As efforts to oppose the Dakota Access Pipeline grow, communities across the country are hearing from activists on their return from North Dakota and sending off fresh teams to lend support. The author believes that part of the support for the Standing Rock protests is a dawning consciousness that Native people have something important to teach us about living well on this planet.
On Sunday, November 6, in Redwood Valley, a tiny agricultural community in northern California known for its premium wine grapes and marijuana and its back-to-the-land ethics, cars spilled out of the parking lot at the local Grange and lined rural East Side Road in both directions for most of the afternoon. In an event sponsored by the Coyote Valley Band of Pomo Indians, several hundred people gathered to listen to activists report back from Standing Rock where they had stood in solidarity with Native American Tribes opposing the Dakota Access Pipeline.

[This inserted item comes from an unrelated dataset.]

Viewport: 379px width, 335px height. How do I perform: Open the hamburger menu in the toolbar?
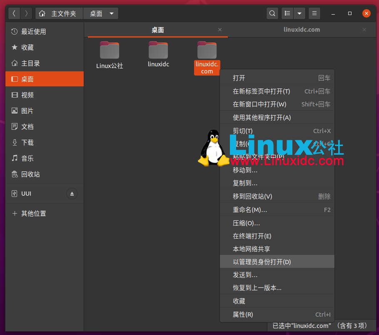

In a kind of relay race that is being enacted across the country, the event was also a fundraiser for another team of local activists who will leave shortly for Standing Rock. I was there with my wife, Sherrie, who is Mihilakawna Pomo and Bodega Miwok, and comes from an activist California Indian family. In the 1970s, her father, Bill Smith, led a dogged ten-year struggle to stop construction of Warm Springs Dam, which ultimately flooded his tribe's homeland in Sonoma County's Dry Creek Valley, a project that was sold to the public as flood control but which was actually designed to provide drinking water for development of Marin and Sonoma Counties, development which came, as promised, in a rush, and continues.
We were happy and surprised to see all the cars outside the Grange, but even still we weren't prepared for the standing-room-only gathering inside. Roughly two hundred people listened as local activists talked about their experience at Standing Rock, about the banks who are funding construction of the pipeline, and about the spirit of the people gathered in North Dakota to oppose it. Many more people came throughout the afternoon to eat a hot meal, listen to music, watch Native American dancing, and give their support.

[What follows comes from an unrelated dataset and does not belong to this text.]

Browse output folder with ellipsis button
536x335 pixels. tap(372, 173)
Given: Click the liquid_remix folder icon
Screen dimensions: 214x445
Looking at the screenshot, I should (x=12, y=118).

It was the largest gathering of people for a progressive cause that I've witnessed in the nearly twenty years I've lived in progressive though sparsely populated Mendocino County. These events are vital, not only because they educate and raise funds, but also because they connect us to actions and issues that are bigger than ourselves and to the people most directly involved in them.
A week earlier, as most of the people gathered at the Grange knew, police and deputies from six states had turned violent when arresting 141 water protectors who had, only a day before, staged a camp on private land in the direct path of the planned Dakota Access Pipeline. If we've learned anything this year it is that it's ok to occupy federal land, but private property, perhaps especially if it is owned by a corporation spending a lot of money in your community, is another thing. Police shot activists, some of them children, with bean bags and rubber bullets, blasted them with pepper spray fired in thick jets from canisters the size of a fire extinguisher though meant to start not quench fires, assaulted them with LRAD sound cannons (long range acoustic devices), and wrestled them to hard ground, kneeling on their backs and binding their wrists with plastic zip ties.

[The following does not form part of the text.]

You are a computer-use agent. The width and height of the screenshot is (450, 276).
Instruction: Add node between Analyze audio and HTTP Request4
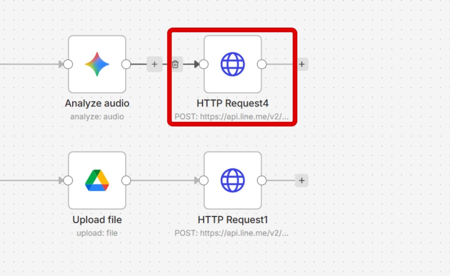point(155,64)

Somehow, through all of this, almost all of the protestors remained peaceful, calling out to each other "Stand in your prayer," and holding their ground. And where they didn't remain peaceful, setting fires that burned a couple of cars, they were rebuked by the movement's leadership. In a statement made after the arrests, Standing Rock Sioux Tribal Chairman Dave Archambault II makes it clear that no form of violence by anyone is acceptable.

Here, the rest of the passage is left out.